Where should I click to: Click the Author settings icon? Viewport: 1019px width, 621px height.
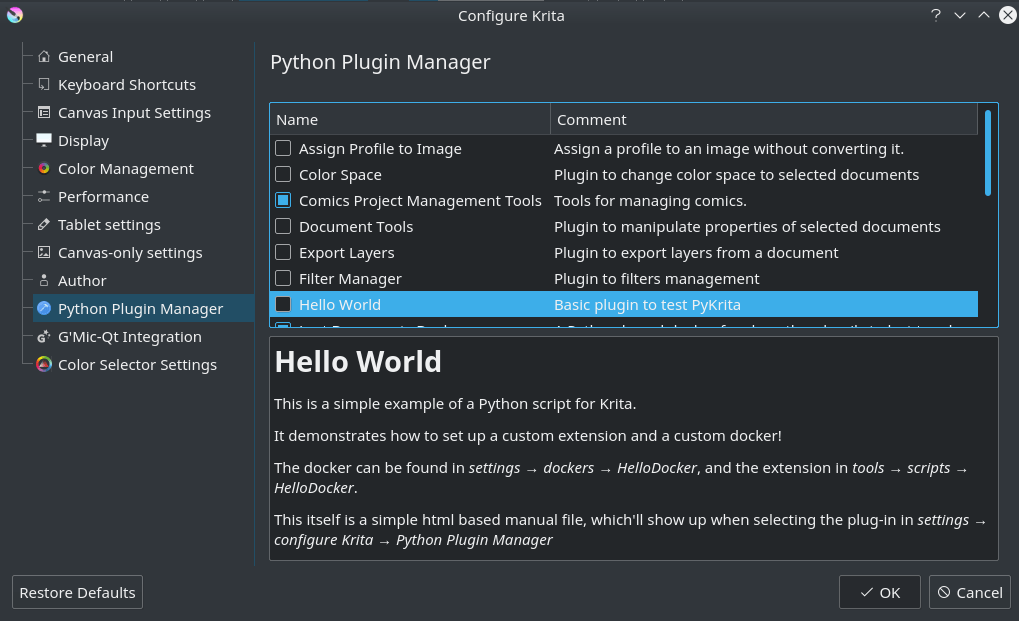44,280
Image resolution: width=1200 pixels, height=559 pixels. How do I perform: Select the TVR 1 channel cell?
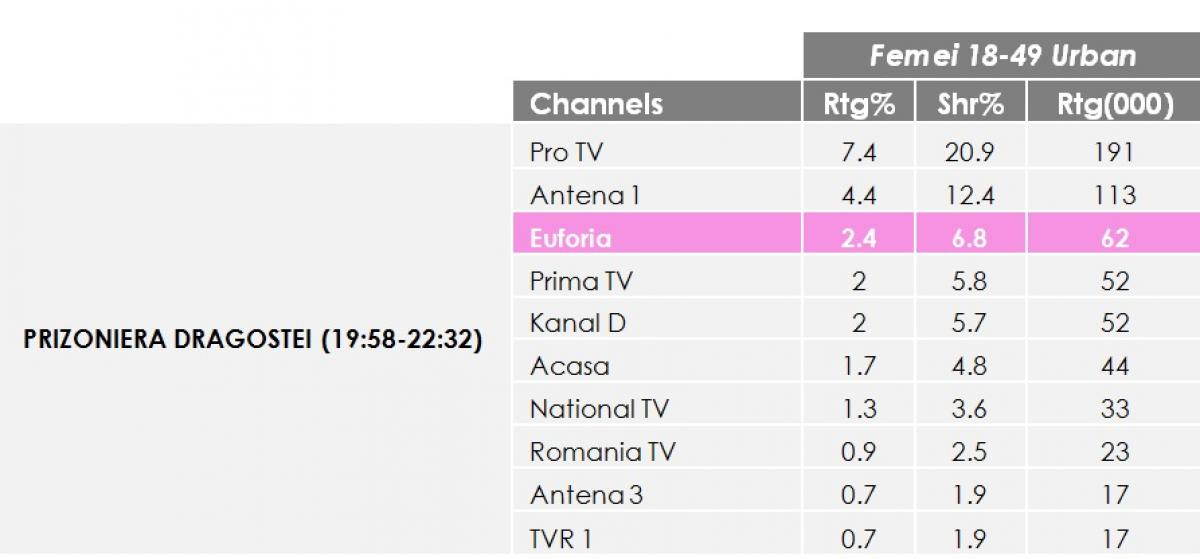(x=561, y=538)
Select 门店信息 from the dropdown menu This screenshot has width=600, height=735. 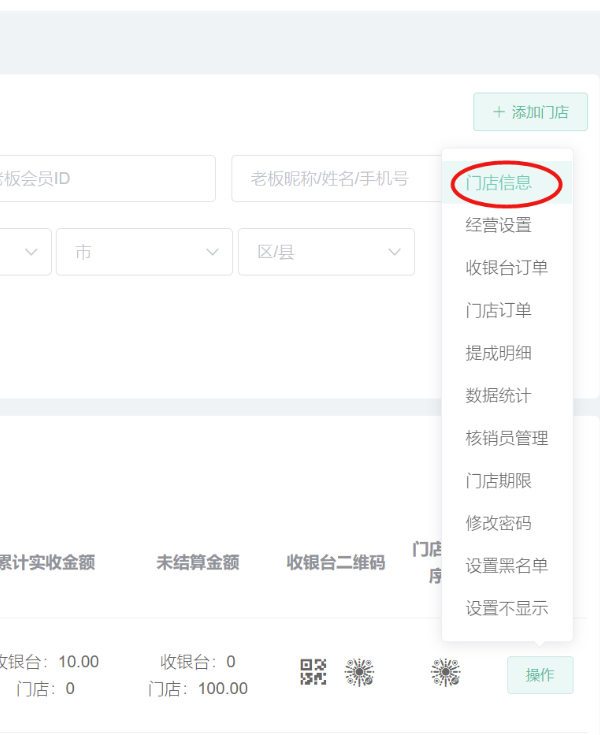tap(499, 183)
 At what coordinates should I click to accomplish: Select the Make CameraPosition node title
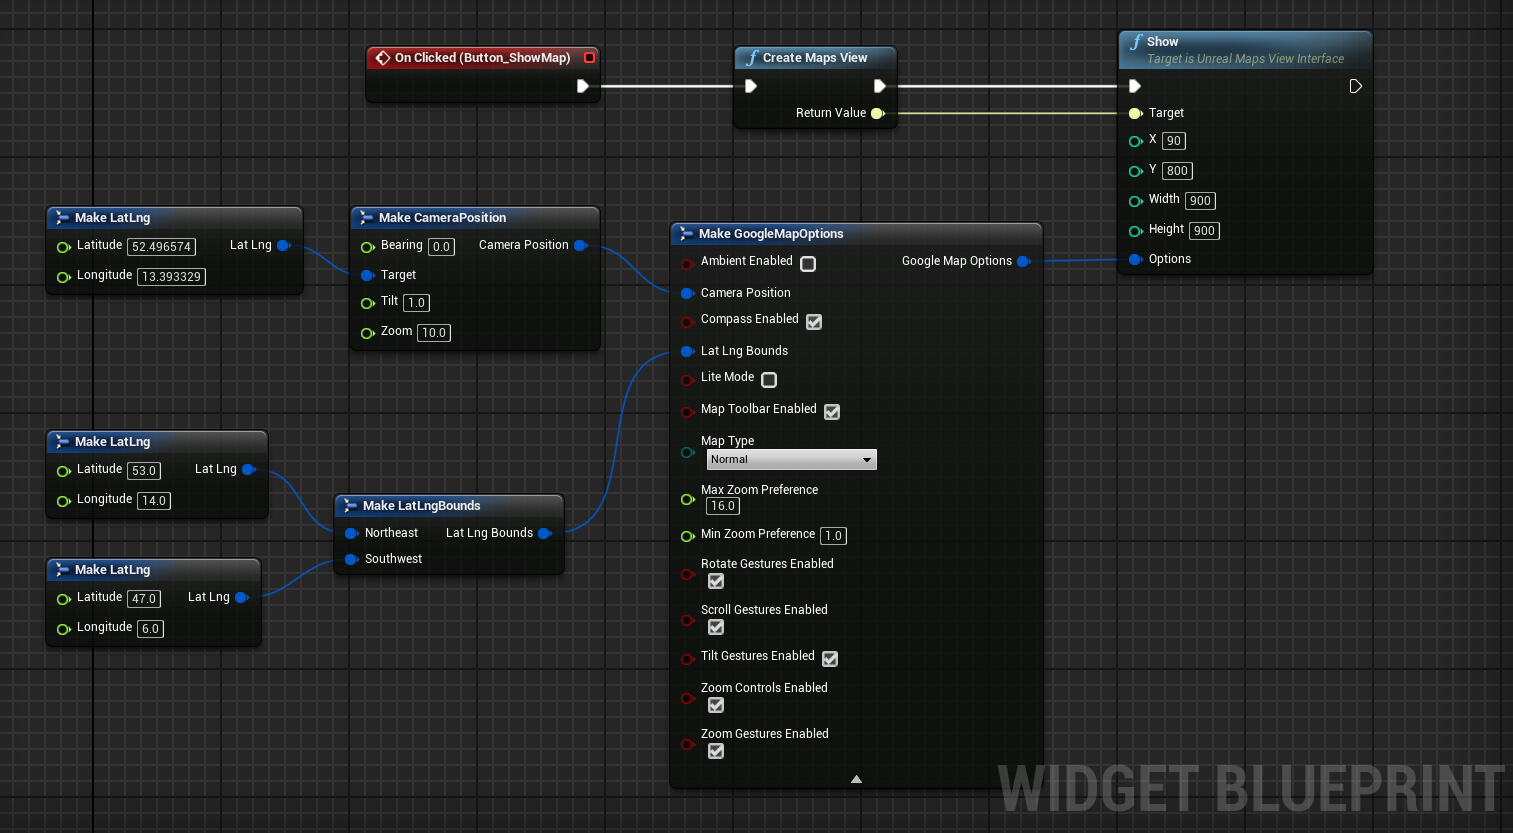pos(442,217)
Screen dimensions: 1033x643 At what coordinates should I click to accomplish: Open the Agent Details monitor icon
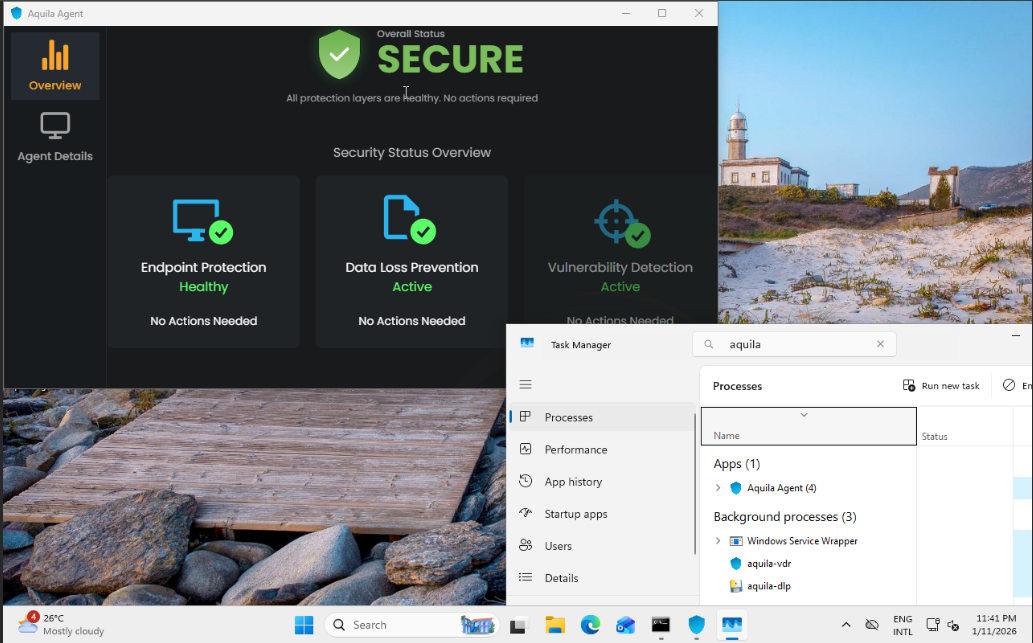pyautogui.click(x=55, y=127)
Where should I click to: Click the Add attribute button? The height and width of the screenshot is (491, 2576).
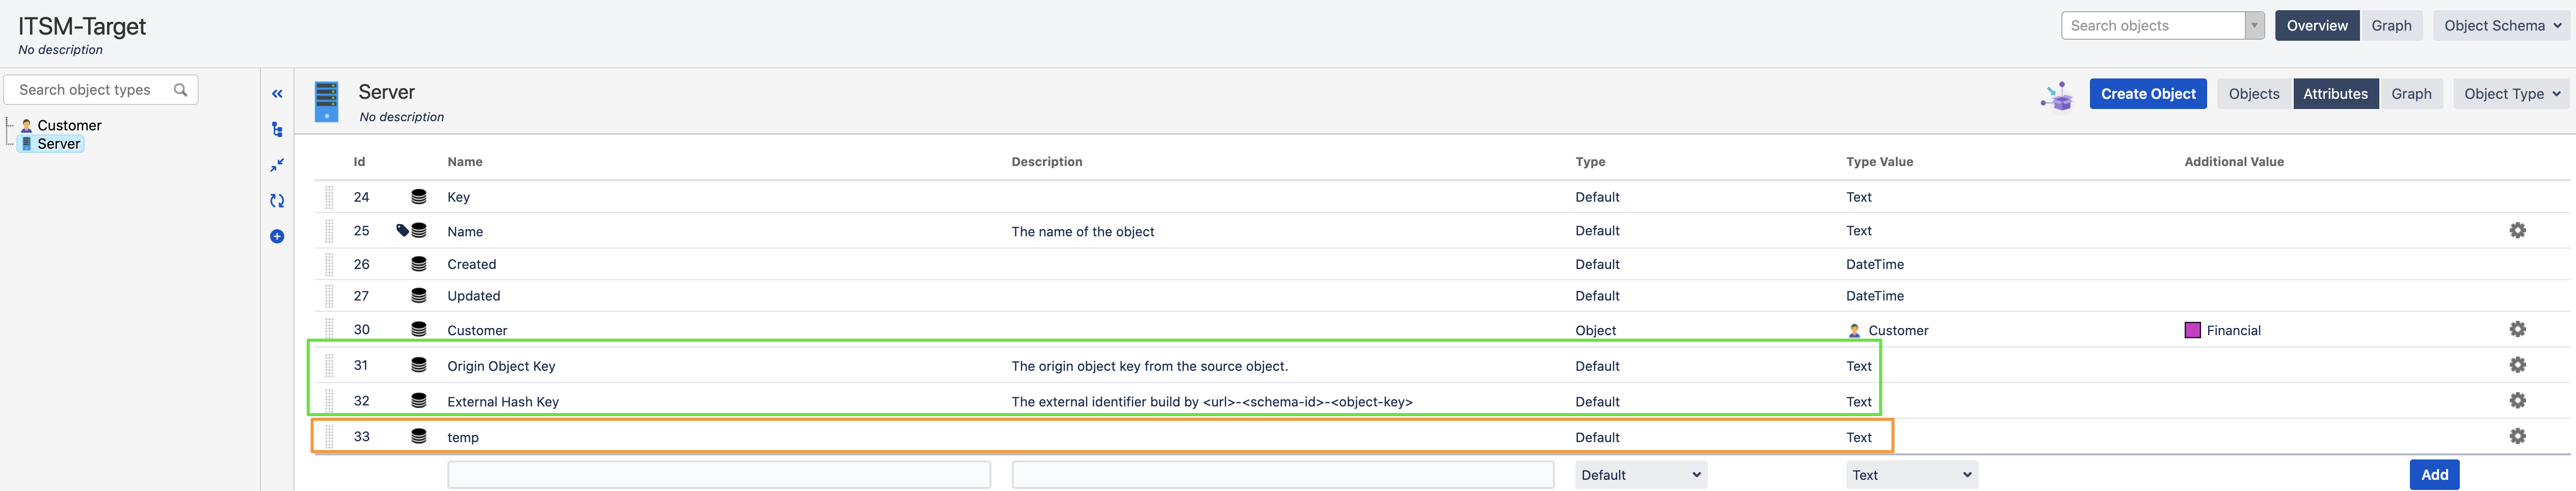[2434, 475]
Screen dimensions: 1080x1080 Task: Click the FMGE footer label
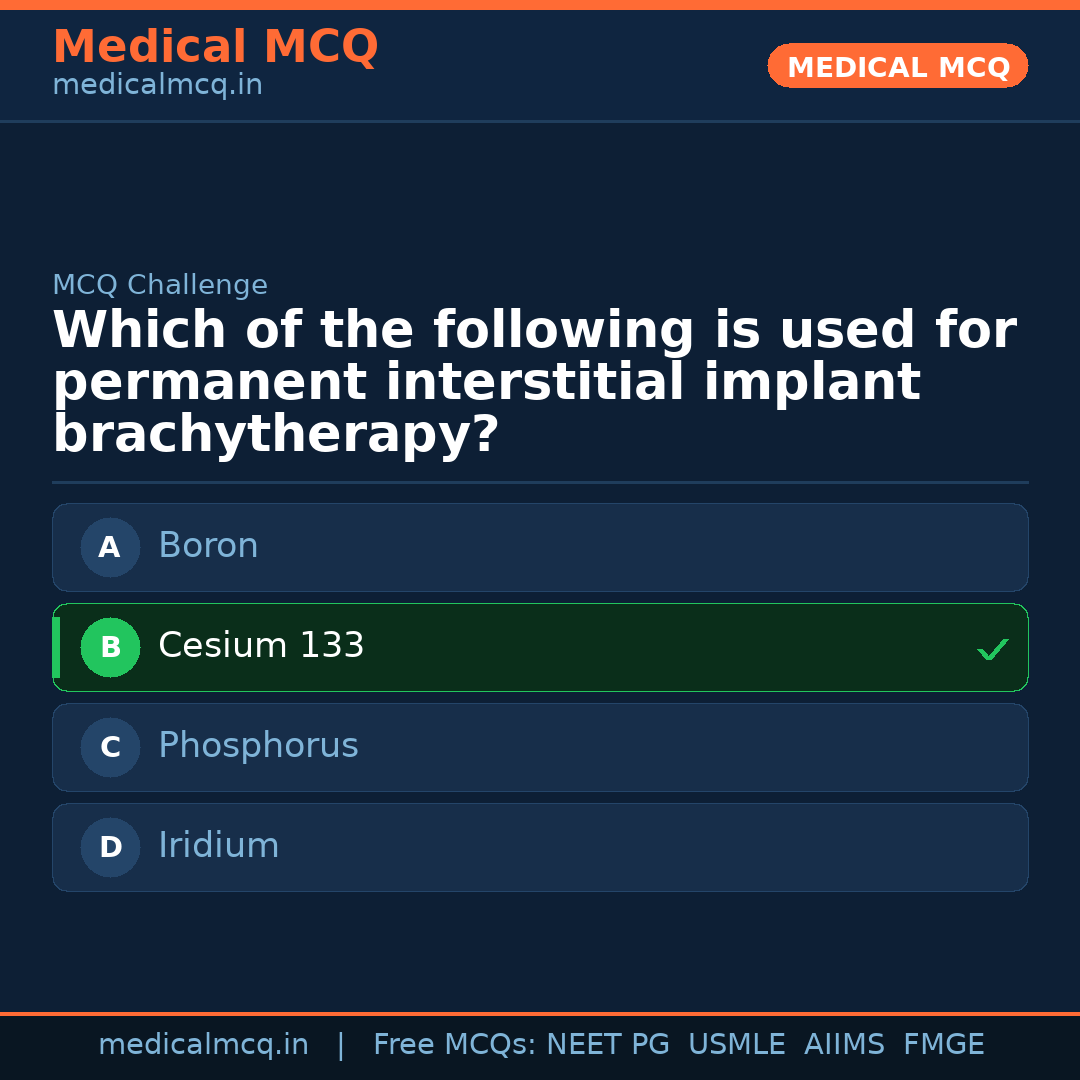943,1045
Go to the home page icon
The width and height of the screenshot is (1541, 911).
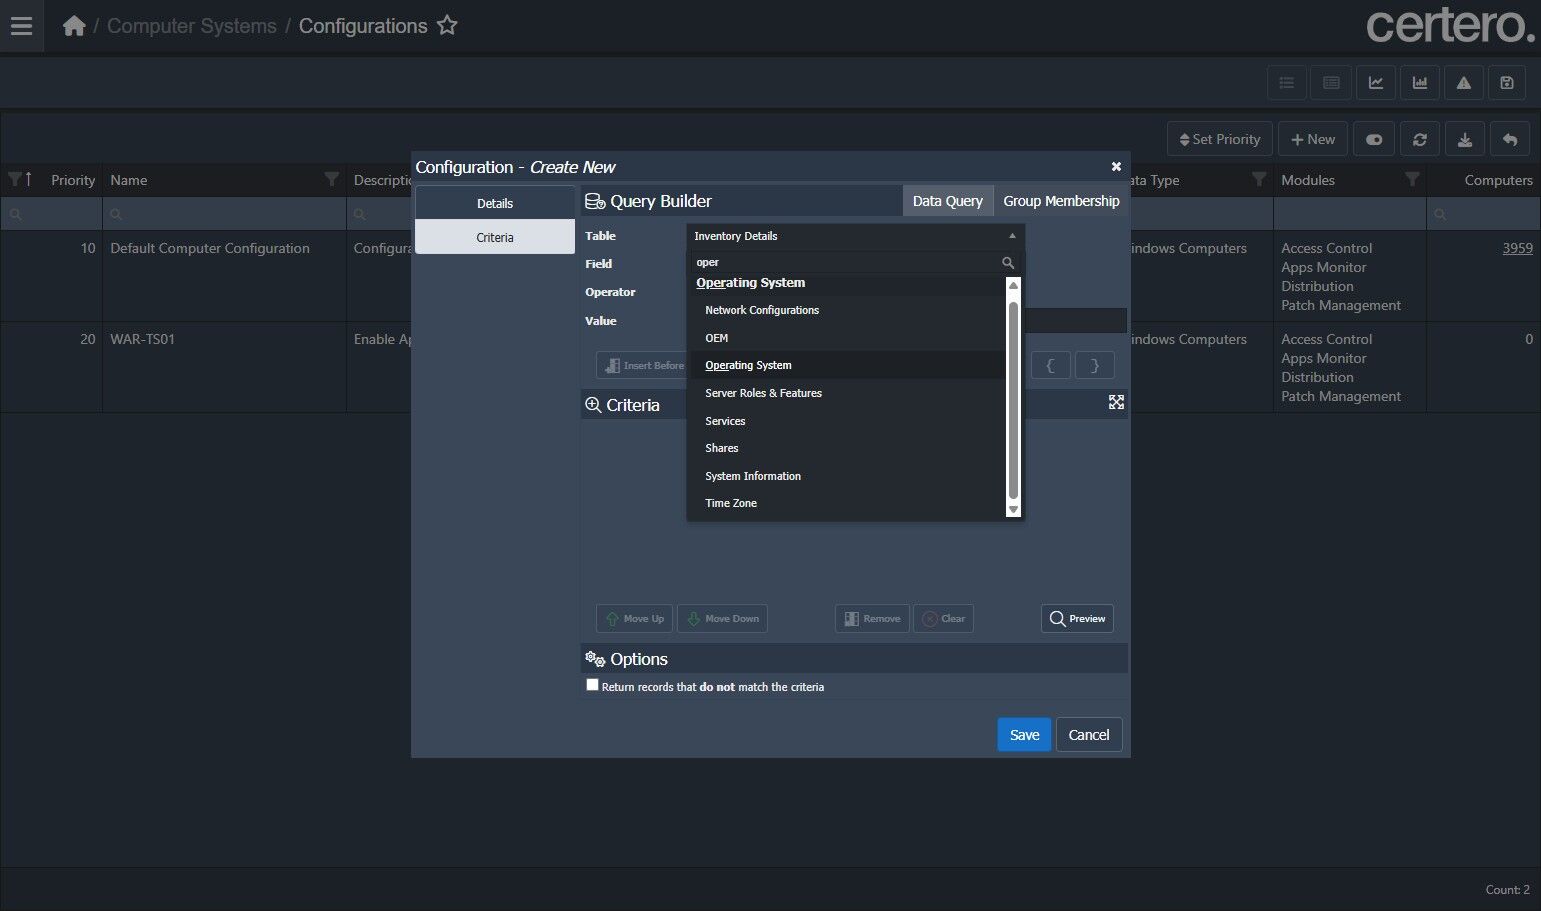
· · · ·
_Task item_
An exact restatement is expected of the lines from the line containing "Screen dimensions: 1080x1080" to the end of the data above, pictures excluded.

_Solution for this task_
Screen dimensions: 1080x1080 Task: Click the FMGE footer label
943,1045
Go to the home page icon
The width and height of the screenshot is (1541, 911).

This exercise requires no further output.